PROBLEM DESCRIPTION: Return exactly the span of lines in the following data that opens with the line containing "EN (929, 23)" and closes with the line containing "[Rosa banksiae Lutea". Include nothing else.

Collected data entries:
--
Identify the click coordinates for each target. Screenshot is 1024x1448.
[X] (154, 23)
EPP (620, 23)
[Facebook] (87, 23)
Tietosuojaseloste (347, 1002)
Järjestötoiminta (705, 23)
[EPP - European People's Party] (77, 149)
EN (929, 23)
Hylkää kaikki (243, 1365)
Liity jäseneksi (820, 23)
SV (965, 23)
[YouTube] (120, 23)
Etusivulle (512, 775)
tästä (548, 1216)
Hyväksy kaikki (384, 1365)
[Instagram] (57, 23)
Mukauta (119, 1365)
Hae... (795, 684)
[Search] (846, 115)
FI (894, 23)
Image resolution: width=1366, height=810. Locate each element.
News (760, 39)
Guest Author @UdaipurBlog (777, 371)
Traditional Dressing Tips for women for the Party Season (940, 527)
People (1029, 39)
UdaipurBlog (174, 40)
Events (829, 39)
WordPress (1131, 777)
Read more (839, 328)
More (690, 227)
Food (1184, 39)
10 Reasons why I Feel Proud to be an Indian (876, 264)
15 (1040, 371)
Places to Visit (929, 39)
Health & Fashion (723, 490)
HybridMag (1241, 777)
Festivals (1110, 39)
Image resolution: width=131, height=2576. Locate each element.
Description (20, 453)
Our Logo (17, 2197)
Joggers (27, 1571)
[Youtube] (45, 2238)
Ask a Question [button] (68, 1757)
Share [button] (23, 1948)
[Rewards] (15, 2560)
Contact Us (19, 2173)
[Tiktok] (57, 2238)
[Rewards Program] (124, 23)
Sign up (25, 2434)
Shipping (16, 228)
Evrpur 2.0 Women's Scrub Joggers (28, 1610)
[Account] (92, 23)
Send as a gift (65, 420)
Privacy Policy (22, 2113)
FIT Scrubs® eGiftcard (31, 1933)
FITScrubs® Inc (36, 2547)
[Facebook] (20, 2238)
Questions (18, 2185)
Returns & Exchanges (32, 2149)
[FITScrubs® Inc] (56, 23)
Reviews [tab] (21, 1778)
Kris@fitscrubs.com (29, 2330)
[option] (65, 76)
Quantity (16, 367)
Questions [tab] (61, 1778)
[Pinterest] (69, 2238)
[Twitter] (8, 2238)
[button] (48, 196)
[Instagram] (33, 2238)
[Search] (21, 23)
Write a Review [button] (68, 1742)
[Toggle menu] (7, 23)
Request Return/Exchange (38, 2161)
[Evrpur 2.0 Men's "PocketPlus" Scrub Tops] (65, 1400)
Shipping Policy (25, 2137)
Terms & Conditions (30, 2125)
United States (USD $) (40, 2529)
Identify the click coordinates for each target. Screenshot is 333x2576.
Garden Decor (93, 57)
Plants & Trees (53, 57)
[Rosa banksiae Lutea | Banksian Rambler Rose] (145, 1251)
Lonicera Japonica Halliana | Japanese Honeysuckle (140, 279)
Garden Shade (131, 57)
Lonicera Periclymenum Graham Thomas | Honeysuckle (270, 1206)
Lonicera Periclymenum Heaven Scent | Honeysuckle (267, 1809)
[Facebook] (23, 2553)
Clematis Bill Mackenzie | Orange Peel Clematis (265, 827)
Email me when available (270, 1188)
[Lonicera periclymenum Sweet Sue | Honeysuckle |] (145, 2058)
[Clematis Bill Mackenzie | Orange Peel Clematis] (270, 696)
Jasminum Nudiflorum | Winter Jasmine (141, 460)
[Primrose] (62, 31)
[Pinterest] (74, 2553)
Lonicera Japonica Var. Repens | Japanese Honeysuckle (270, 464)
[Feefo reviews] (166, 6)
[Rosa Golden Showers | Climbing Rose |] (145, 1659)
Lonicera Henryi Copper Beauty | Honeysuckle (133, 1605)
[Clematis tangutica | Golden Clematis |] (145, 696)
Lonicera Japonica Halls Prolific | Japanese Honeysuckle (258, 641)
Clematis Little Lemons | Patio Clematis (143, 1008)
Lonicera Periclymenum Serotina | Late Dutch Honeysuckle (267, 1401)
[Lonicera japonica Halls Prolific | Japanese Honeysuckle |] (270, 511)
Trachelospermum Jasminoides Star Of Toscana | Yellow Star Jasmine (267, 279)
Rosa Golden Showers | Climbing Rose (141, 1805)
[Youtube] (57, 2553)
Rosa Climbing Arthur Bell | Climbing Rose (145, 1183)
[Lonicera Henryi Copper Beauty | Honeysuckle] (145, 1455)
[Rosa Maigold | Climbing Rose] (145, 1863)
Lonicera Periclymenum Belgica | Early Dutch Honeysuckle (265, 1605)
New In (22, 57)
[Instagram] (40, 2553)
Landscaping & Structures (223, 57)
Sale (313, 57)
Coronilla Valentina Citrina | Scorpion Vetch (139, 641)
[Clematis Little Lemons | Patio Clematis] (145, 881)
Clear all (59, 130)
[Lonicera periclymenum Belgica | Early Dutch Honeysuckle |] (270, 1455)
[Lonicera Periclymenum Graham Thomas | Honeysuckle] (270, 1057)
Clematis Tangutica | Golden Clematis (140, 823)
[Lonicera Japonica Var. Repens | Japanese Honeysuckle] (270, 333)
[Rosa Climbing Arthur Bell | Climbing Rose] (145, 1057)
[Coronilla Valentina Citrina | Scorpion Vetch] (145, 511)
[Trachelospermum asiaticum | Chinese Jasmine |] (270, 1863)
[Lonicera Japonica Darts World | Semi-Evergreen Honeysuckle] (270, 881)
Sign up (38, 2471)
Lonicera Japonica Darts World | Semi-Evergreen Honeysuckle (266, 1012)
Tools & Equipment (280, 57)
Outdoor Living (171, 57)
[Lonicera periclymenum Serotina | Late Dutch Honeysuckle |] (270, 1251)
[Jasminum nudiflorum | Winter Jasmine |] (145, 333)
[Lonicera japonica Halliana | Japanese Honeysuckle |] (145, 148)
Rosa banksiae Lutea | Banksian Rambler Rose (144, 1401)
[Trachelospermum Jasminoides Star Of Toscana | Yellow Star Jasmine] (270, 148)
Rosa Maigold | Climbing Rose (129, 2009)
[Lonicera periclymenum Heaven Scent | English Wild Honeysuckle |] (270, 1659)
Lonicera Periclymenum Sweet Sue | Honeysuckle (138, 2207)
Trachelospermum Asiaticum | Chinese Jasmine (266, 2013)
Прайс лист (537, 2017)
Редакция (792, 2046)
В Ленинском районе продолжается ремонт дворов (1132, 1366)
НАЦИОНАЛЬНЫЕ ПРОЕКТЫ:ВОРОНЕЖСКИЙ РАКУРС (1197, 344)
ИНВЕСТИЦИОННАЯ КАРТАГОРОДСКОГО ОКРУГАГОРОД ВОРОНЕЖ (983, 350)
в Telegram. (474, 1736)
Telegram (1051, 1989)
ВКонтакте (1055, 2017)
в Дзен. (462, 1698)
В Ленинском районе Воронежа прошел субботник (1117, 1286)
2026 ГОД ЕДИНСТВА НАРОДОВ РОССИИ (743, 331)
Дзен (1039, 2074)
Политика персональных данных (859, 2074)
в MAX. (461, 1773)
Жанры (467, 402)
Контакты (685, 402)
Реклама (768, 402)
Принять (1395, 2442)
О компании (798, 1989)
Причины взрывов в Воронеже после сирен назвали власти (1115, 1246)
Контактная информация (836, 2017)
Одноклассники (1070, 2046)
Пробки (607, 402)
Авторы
--
ANSWER SPACE:
EN (929, 23)
Hylkää kaikki (243, 1365)
Liity jäseneksi (820, 23)
SV (965, 23)
[YouTube] (120, 23)
Etusivulle (512, 775)
tästä (548, 1216)
Hyväksy kaikki (384, 1365)
[Instagram] (57, 23)
Mukauta (119, 1365)
Hae... (795, 684)
[Search] (846, 115)
FI (894, 23)
Image resolution: width=1366, height=810. Locate each element.
News (760, 39)
Guest Author @UdaipurBlog (777, 371)
Traditional Dressing Tips for women for the Party Season (940, 527)
People (1029, 39)
UdaipurBlog (174, 40)
Events (829, 39)
WordPress (1131, 777)
Read more (839, 328)
More (690, 227)
Food (1184, 39)
10 Reasons why I Feel Proud to be an Indian (876, 264)
15 (1040, 371)
Places to Visit (929, 39)
Health & Fashion (723, 490)
HybridMag (1241, 777)
Festivals (1110, 39)
Image resolution: width=131, height=2576. Locate each element.
Description (20, 453)
Our Logo (17, 2197)
Joggers (27, 1571)
[Youtube] (45, 2238)
Ask a Question [button] (68, 1757)
Share [button] (23, 1948)
[Rewards] (15, 2560)
Contact Us (19, 2173)
[Tiktok] (57, 2238)
[Rewards Program] (124, 23)
Sign up (25, 2434)
Shipping (16, 228)
Evrpur 2.0 Women's Scrub Joggers (28, 1610)
[Account] (92, 23)
Send as a gift (65, 420)
Privacy Policy (22, 2113)
FIT Scrubs® eGiftcard (31, 1933)
FITScrubs® Inc (36, 2547)
[Facebook] (20, 2238)
Questions (18, 2185)
Returns & Exchanges (32, 2149)
[FITScrubs® Inc] (56, 23)
Reviews [tab] (21, 1778)
Kris@fitscrubs.com (29, 2330)
[option] (65, 76)
Quantity (16, 367)
Questions [tab] (61, 1778)
[Pinterest] (69, 2238)
[Twitter] (8, 2238)
[button] (48, 196)
[Instagram] (33, 2238)
[Search] (21, 23)
Write a Review [button] (68, 1742)
[Toggle menu] (7, 23)
Request Return/Exchange (38, 2161)
[Evrpur 2.0 Men's "PocketPlus" Scrub Tops] (65, 1400)
Shipping Policy (25, 2137)
Terms & Conditions (30, 2125)
United States (USD $) (40, 2529)
Identify the click coordinates for each target. Screenshot is 333x2576.
Garden Decor (93, 57)
Plants & Trees (53, 57)
[Rosa banksiae Lutea | Banksian Rambler Rose] (145, 1251)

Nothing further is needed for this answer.